To minimize or eliminate these disruptions, in order to effectively ensure reliable voice-band data transmission, it is necessary to remove the variable delay component of cell arrival time. This is customarily achieved through the use of a cell jitter buffer of sufficient length to accommodate maximum cell delay variation), and synchronizing the receive site's POTS interface (the IAD's CODEC) clock to the far-end or source site's transmitter clock, in a manner that avoids overflow or underflow of the buffer (which will occur if the clocks are not locked together).
One relatively straightforward method to recover the clock is to encode the transported ATM stream with a Synchronous Residual Time Stamp (SRTS) representative of the frequency difference between the source clock and a common reference network clock. At the receiving entity, the SRTS is decoded to regenerate the source clock frequency. Unfortunately, for AAL2-based data transmissions, physical layer timing on the DSL loop may not always be traceable to a primary reference source (transmit site) clock, and must be extracted ‘adaptively’ from the incoming AAL2 cell stream.
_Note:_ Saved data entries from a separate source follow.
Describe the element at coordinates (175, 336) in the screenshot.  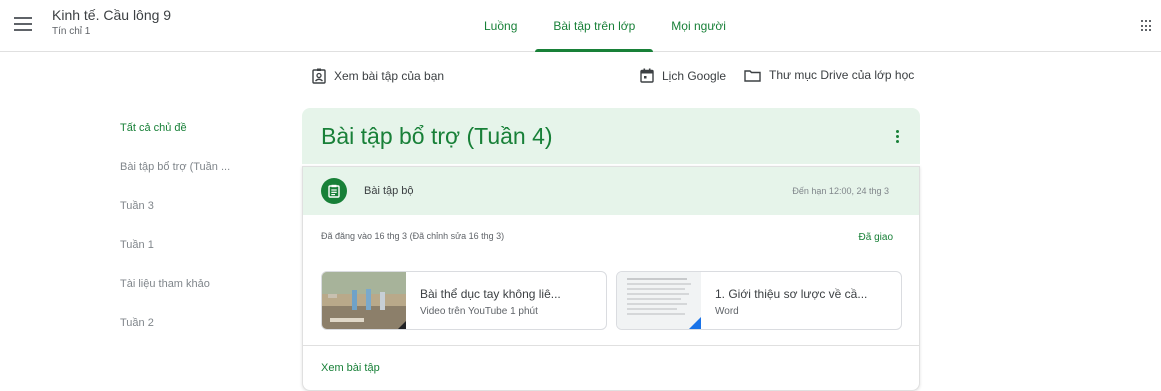
I see `topic-item: Tuần 2` at that location.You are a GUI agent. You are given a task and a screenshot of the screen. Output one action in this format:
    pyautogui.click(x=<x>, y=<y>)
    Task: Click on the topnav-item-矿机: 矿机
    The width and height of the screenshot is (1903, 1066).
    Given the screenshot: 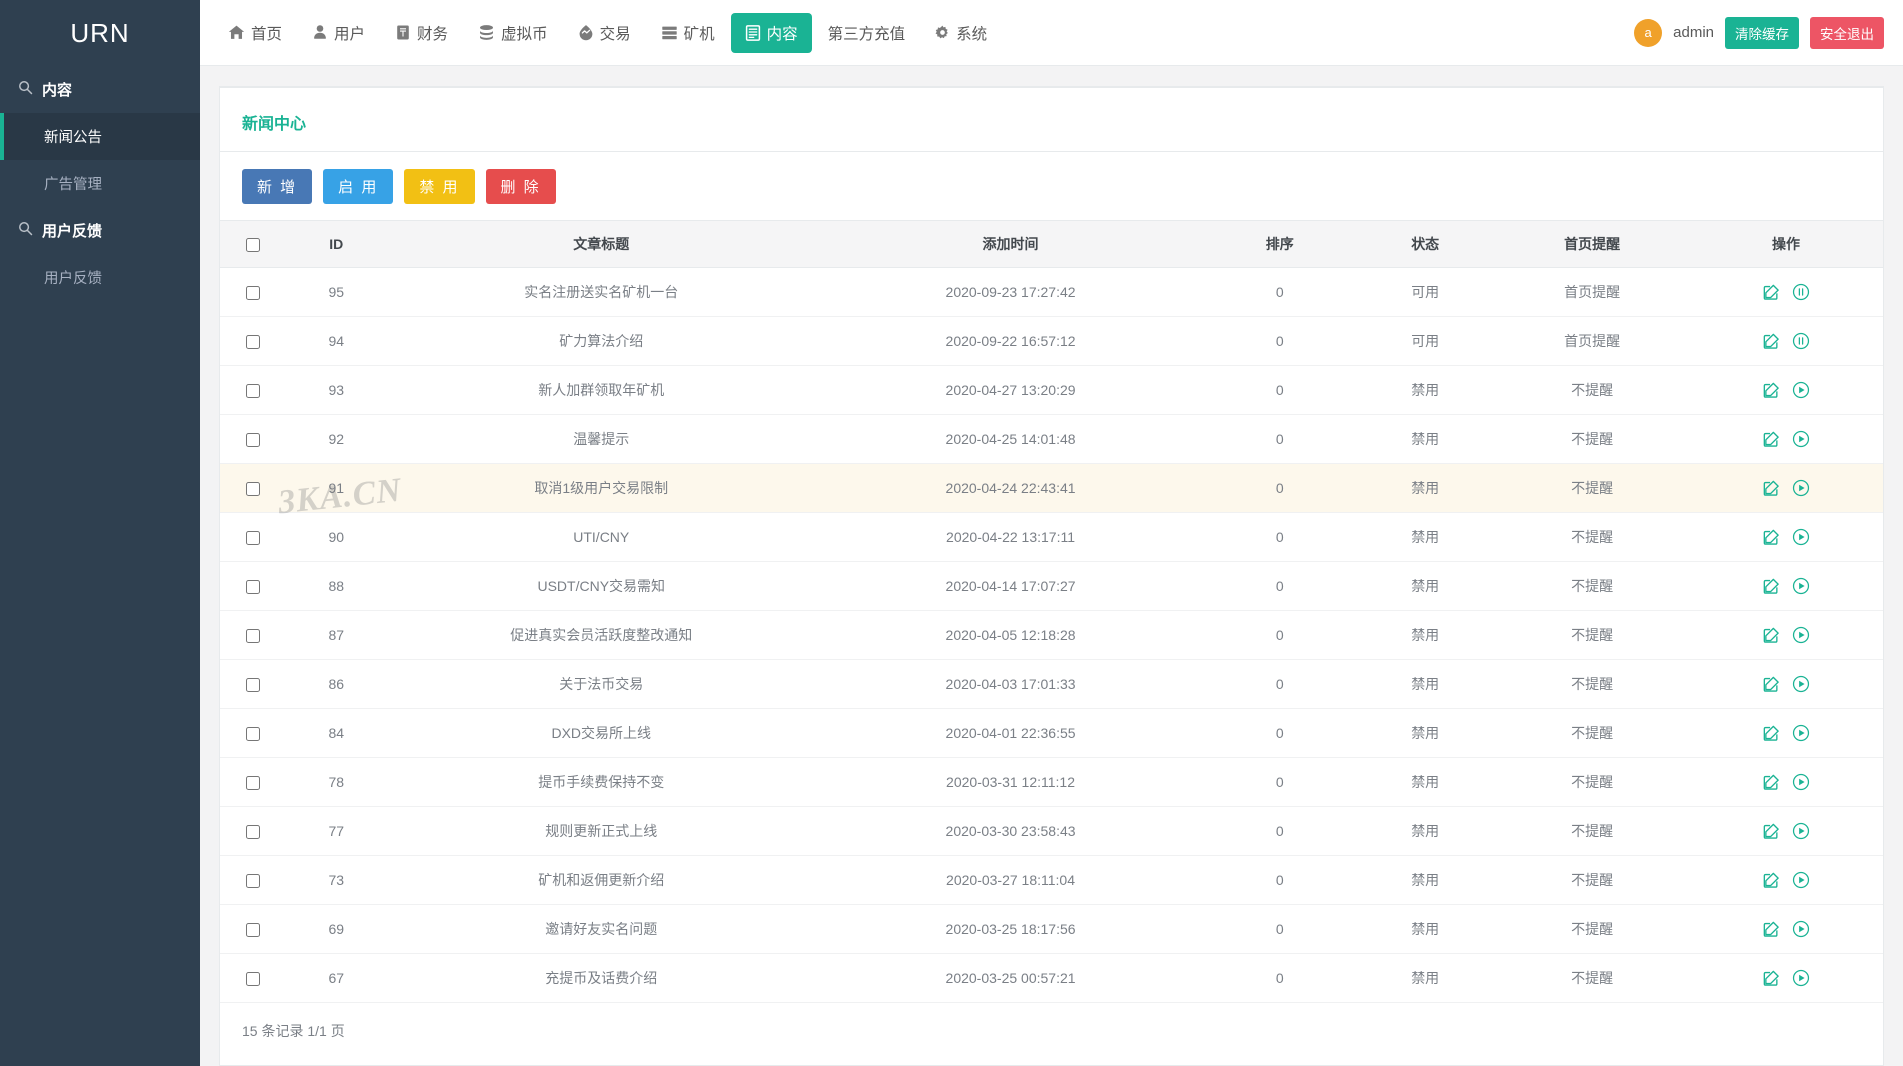 What is the action you would take?
    pyautogui.click(x=688, y=33)
    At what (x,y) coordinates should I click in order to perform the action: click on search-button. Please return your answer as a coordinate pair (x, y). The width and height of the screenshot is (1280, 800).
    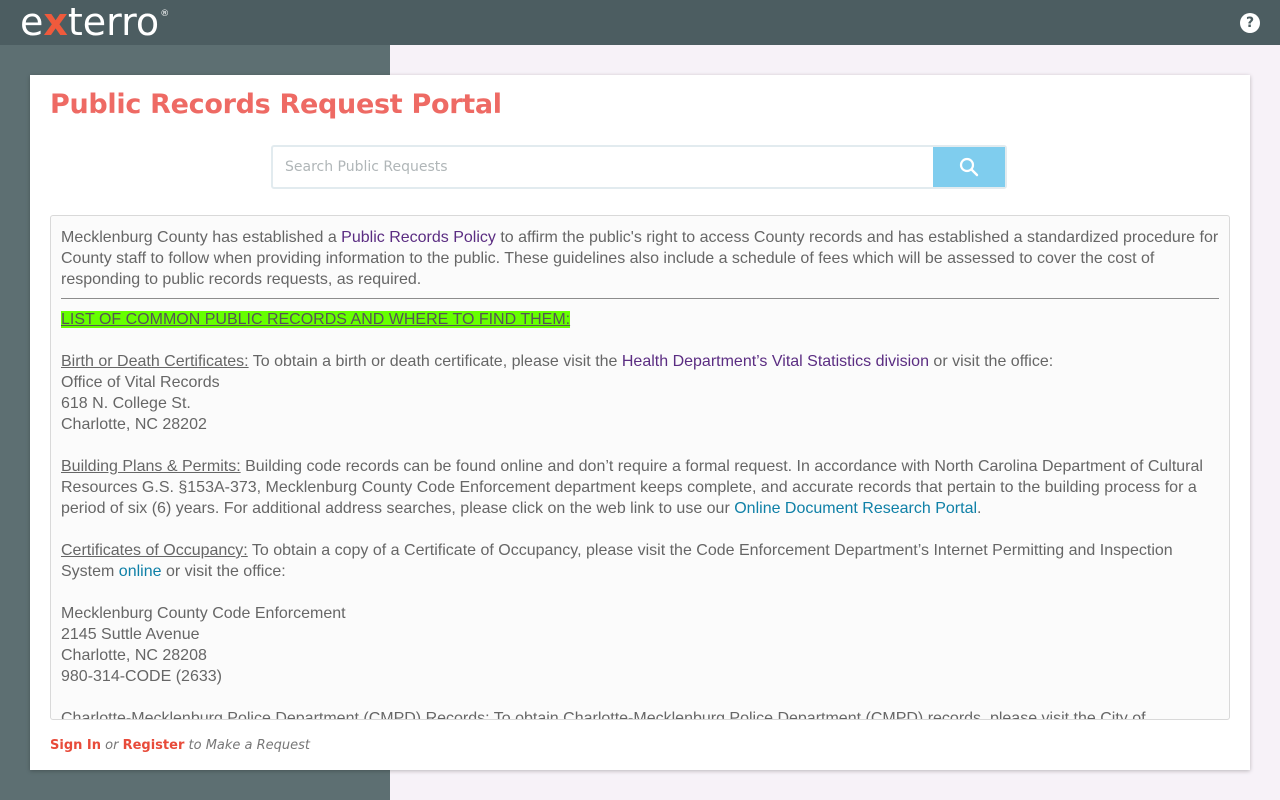
    Looking at the image, I should click on (969, 167).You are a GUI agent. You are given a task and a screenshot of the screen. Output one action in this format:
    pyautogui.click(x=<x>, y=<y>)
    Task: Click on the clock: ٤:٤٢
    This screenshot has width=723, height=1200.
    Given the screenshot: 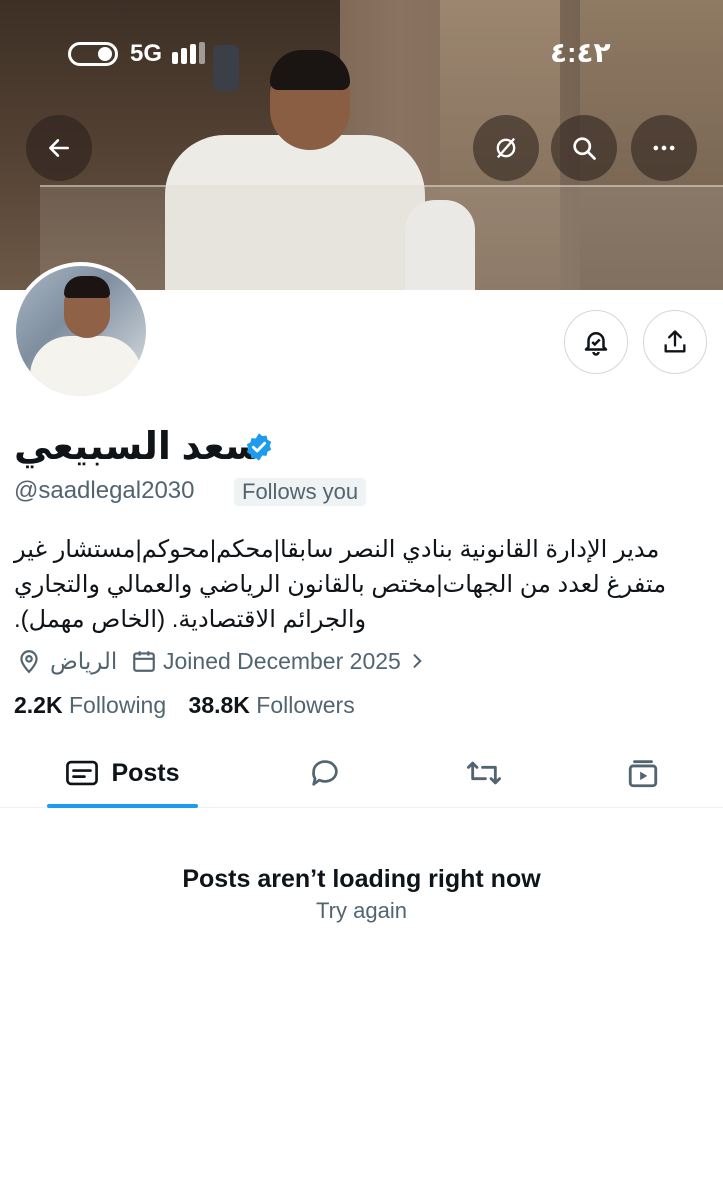 What is the action you would take?
    pyautogui.click(x=580, y=52)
In an adaptive clock recovery scheme, no explicit timing information is transmitted from source to destination across the network and no common reference clock is used. Instead, source clock frequency information is derived by monitoring ATM cell arrival activity, and averaging out CDV effects. While there is currently no ‘standardized’ method, adaptive clock recovery has typically involved monitoring the ‘fill’ level of a cell jitter buffer, through which received ATM cells are controllably clocked by an associated clock recovery loop, and adjusting the receive entity clock, so that positions of write/read pointers to the buffer fall within a prescribed error window relative to a selected (e.g. median or statistically averaged) buffer fill level, and avoid overflow or underflow of the buffer.
For an illustration of non-limiting examples of literature describing various clock recovery schemes including both SRTS and buffer fill level-based adaptive mechanisms of the type described above, attention may be directed to the following U.S. Pat. Nos. 5,361,261, 5,844,891, 5,966,387, 6,111,878, 6,188,692 and 6,252,850.